The Americas in 2025
Justin Trudeau is unlikely to win the Canadian election
December 14, 2024
Justin Trudeau has begun what is almost certainly his final election campaign. The Canadian prime minister is defiantly seeking a fourth consecutive mandate despite a year of relentlessly sliding support. Such is the antipathy towards Mr Trudeau and his Liberal Party that three-quarters of Canadian voters disapprove of them, according to polls during 2024. An easing of interest rates, a steady drop in inflation to just over 2% and a breather in the dizzying ascent of house prices have done little to arrest the decline in Mr Trudeau’s support.
In September 2024 special elections in two constituencies, which had been reliable Liberal seats for years, provided direct tests of his appeal. The Liberals lost both, provoking pointed questions about Mr Trudeau’s leadership from once-stalwart supporters. Many of them cast envious glances across the southern border after the swift and bloodless switch made by Democrats in the United States at the top of their ticket. Some Liberals, including Mark Carney, a former governor of the Bank of England, have started to assemble embryonic leadership campaigns in preparation for the possibility that Mr Trudeau, who singlehandedly revived their moribund party nine years ago, will choose to step aside.

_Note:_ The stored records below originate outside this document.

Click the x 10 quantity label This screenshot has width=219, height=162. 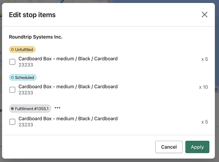(x=203, y=87)
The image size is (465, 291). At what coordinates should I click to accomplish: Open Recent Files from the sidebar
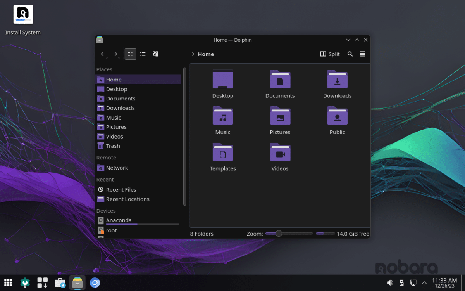[x=121, y=189]
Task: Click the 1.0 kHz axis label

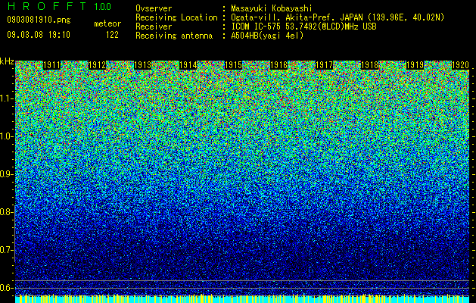Action: [6, 136]
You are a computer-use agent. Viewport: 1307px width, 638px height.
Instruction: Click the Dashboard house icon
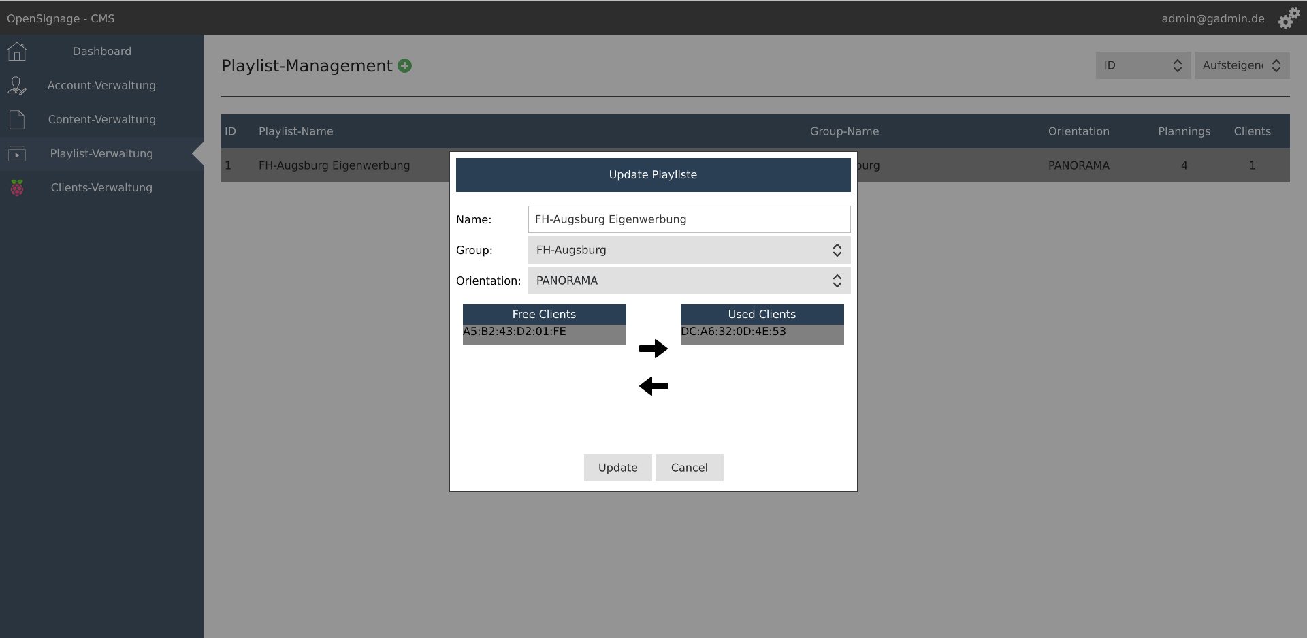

But Mr Trudeau insists that he is not going anywhere. Aged 52, he is now the longest-serving leader in the G7 and is determined to host the group’s next summit in the Canadian Rockies in June. That showcase, along with an expected series of further interest-rate cuts that may kickstart an anaemic economy, is what keeps him turning up for work, his supporters say. So does the prospect of confronting the Conservatives’ pugnacious leader, Pierre Poilievre.
Mr Poilievre was first elected as a 25-year-old MP two decades ago. His assiduous wooing of the younger and working-class voters who propelled Mr Trudeau to power in 2015 seems to be working. Conservatives rarely do well with those voters, but Mr Poilievre’s early focus on inflation and the runaway cost of housing won him unexpected support. Polls suggest that his Conservatives will win a sweeping majority in the forthcoming elections, which must take place before the end of October 2025.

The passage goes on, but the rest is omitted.